> Goal 1
Rewrite the paragraph beginning "I have a difference, say 12,218.13" from the reconciliation thread as a short bulleted list that keeps its main facts.
> Goal 2
Resume the forum thread on reconciling a known difference in a long list of accounting entries, starting right after its last sentence.

> Passage shown
Tek-Tips is the largest IT community on the Internet today!

Members share and learn making Tek-Tips Forums the best source of peer-reviewed technical information on the Internet!

  • Congratulations biv343 on being selected by the Tek-Tips community for having the most helpful posts in the forums last week. Way to Go!

Reconciliation utility needed - find difference in long list of recs

Status
Not open for further replies.

DwayneS

Instructor
Mar 29, 2002
70
Accounting user. Novice+ vb programming skills. Using Access 2003 for lots of accounting tasks and records.

I need a utility routine to help with a common reconciliation problem. I have a known difference in a table of thousands of entries (as many as 200,000).

I have a difference, say 12,218.13. The difference should be in one item, but often it is in more than one item. What I would love to be able to do is evaluate the long list of items for "candidates" that either (1) add up to the difference I'm looking for, or (2) Find two amounts, when subtracted from each other yield the difference.

I've done a fair amount of Access and vb work, but I don't know how to approach this. I think it's a logical problem, not technical.

Any ideas how I might be able to accomplish this without ending up with something that runs 24 hours?

Dwayne Streeter, CPA, CITP
 
Dwayne,

Is there some way for you to narrow down the search parameters? It looks to me like you've stepped into the world of combinatorial mathematics. As fascinating as it may be, it's not much fun.

Find two amounts, when subtracted from each other yield the difference.

Finding the difference of the first value compared to all others means 199,999 calcs. Plus the second value adds 199,998 calcs, plus the 3rd, 4th, ... 200,000th.

Probably the quickest check would be a query that subtracts your 'variance' from each value and then uses DCount() to see if that value exists in the original field.

I don't have a fix on your table structure or how you determine the discrepancy, but something along the lines of the following may help.

> Data extract
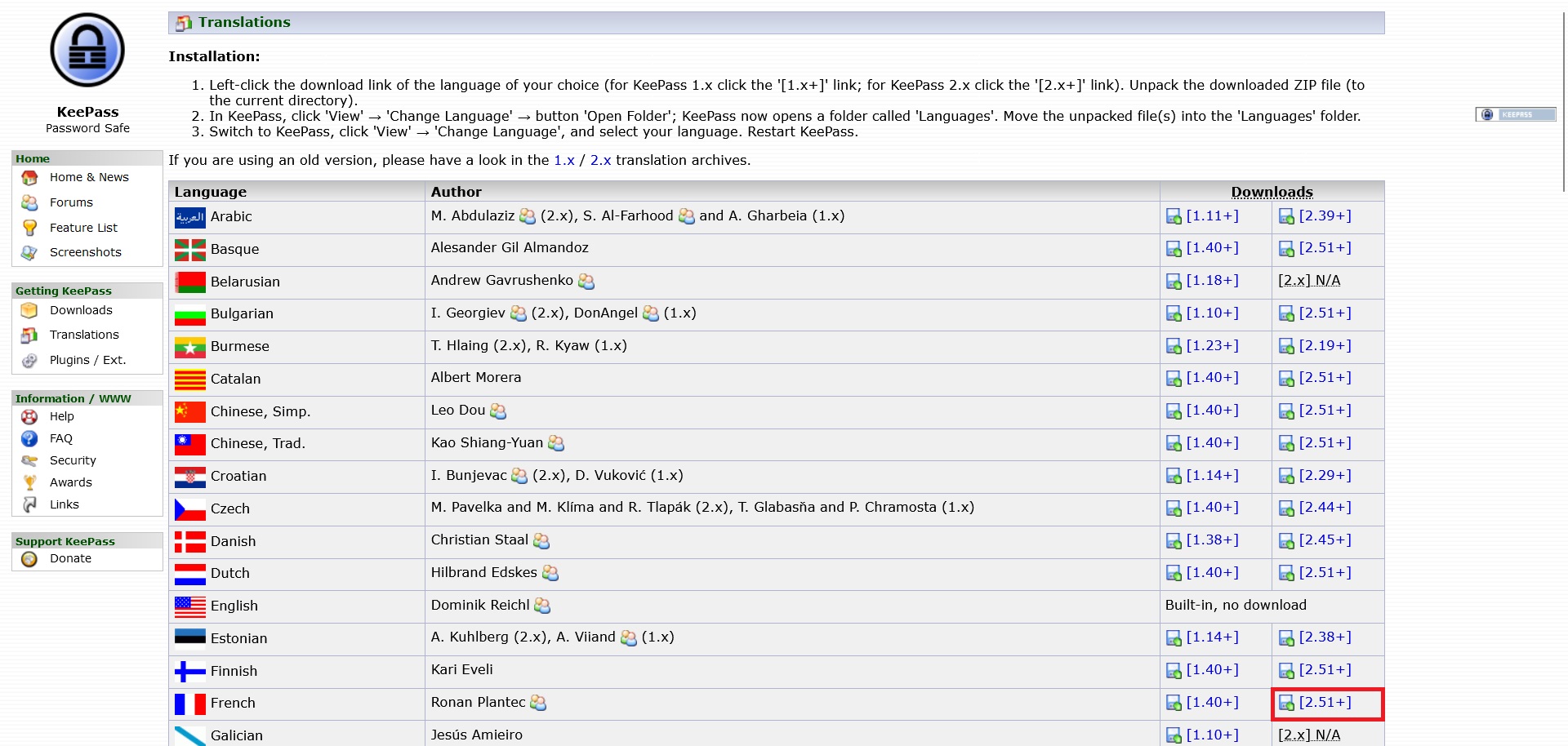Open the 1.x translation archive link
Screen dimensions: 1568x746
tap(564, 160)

* * *

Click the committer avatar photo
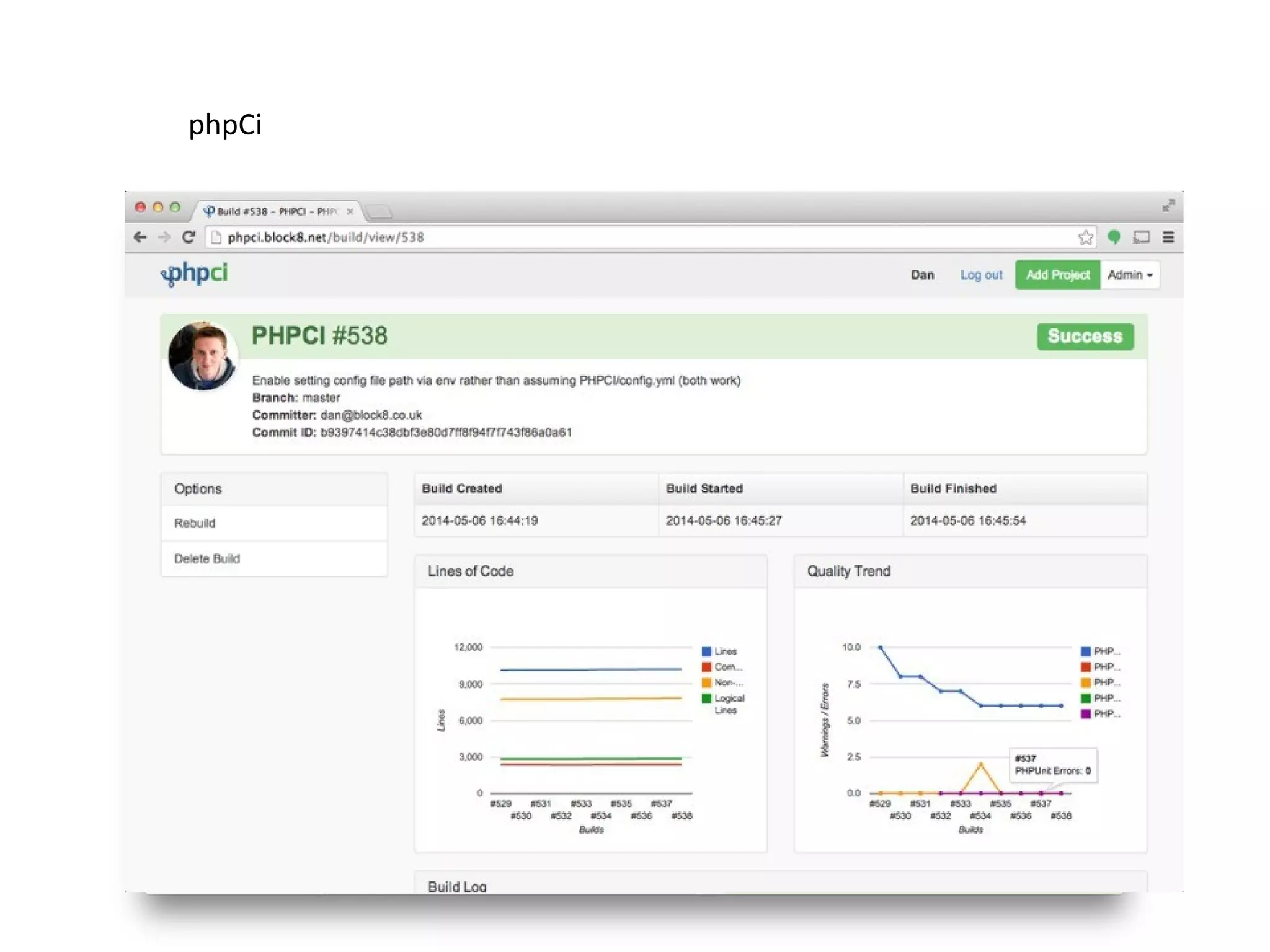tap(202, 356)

> Exercise answer 1
- The known difference is, for example, 12,218.13.
- It should sit in one item but often spans more than one.
- The goal is to scan the long list for candidate items that either:
  1. add up to the difference, or
  2. form a pair whose subtraction yields the difference.

> Exercise answer 2
Code:
SELECT myVal, myVariance, myVal - myVariance AS myCompare, DCount("*","tblValues","[myVal] = " & Abs(myVal - myVariance)) AS myReturn 
FROM tblValues;

If myVal - myVariance = zero, then your discrepancy is equal to an existing value. If the DCount returns a value greater than zero, then your discrepancy is equal to the sum of two of the values.


HTH


John






When Galileo theorized that Aristotle's view of the Universe contained errors, he was labeled a fool.
It wasn't until he proved it that he was called dangerous.
[wink]
 
First of all BoxHeads approach will not work due to floating point arithmetic. First thing to remember is 2 - 1 = 1, but 2.0 - 1.0 may not equal 1.0. You can read about doing subtraction between floating point numbers.

Therefore you need this
Code:
Public Function myRound(ByVal Number As Double, Optional ByVal NumDigitsAfterDecimal As Integer = 0) As Double
  myRound = Fix(Number * (10 ^ NumDigitsAfterDecimal) + (0.500000000001 * Sgn(Number))) / (10 ^ NumDigitsAfterDecimal)
End Function

If you had a super powerful computer here is your solution
Code:
SELECT B.ID, B.dblValue, A.ID, A.dblValue, Abs(myRound([A].[dblValue]-[B].[dblValue],3)) AS Diff
FROM tblValue AS B, tblValue AS A
WHERE (((A.ID)<>[B].[ID]) AND ((A.dblValue)<>[B].[dblValue]) AND ((Abs(myRound([A].[dblValue]-[B].[dblValue],3)))=[Enter Value]));

However, since this does a cartesian product you would have N*(N-1) records. Close to 400 million.

So I think you need to use a binary search. Basically take your first record and then go to the middle of the recordset to get your second value. Determine if the difference is greater or less than your desired difference and then either split the upper or lower half. Keep splitting until you find your desired difference or you can split no more. This will radically decrease the number of checks you would have to do.

It is an interesting problem, I will see if I can code some of it.
 
Hiya, MajP.

You bring up a good pont. I hadn't considered the floating point numbers.

I had assumed (from the "CPA" and "Accounting User" and Dwayne's website) that the numbers we're looking at are dollars and cents and since currency is treated by Access as a Fixed Point number the simple subtraction would, I believe, be reliable.

I shouldn't assume.

______

Dwayne, I would repeat that if you can "narrow down the search parameters" you would be doing yourself a big favor. It may even be a step toward eliminating the discrepancies upstream.

You haven't posted enough information to really latch onto so I am left to some assumptions and my imagination. [ponder]
I have to imagine that there could be fields in the table where a comparison by Groupings could narrow the search.
For example, my calculated FICA wthholding on the total payroll doesnt match my reported withholding. I could maybe group by Department or Cost Center?

Food for thought...


John

 
You're helping. I'm getting ideas already and will keep you posted. I already thought of the FP issue and planned to deal with it.

What I've always tried to do with large records sets is to find logical candidates and post them in a "temp" table, then run my logic on the smaller sample. Not foolproof, of course, but makes the size more manageable. I'm trying to think of a logical way to find the candidates.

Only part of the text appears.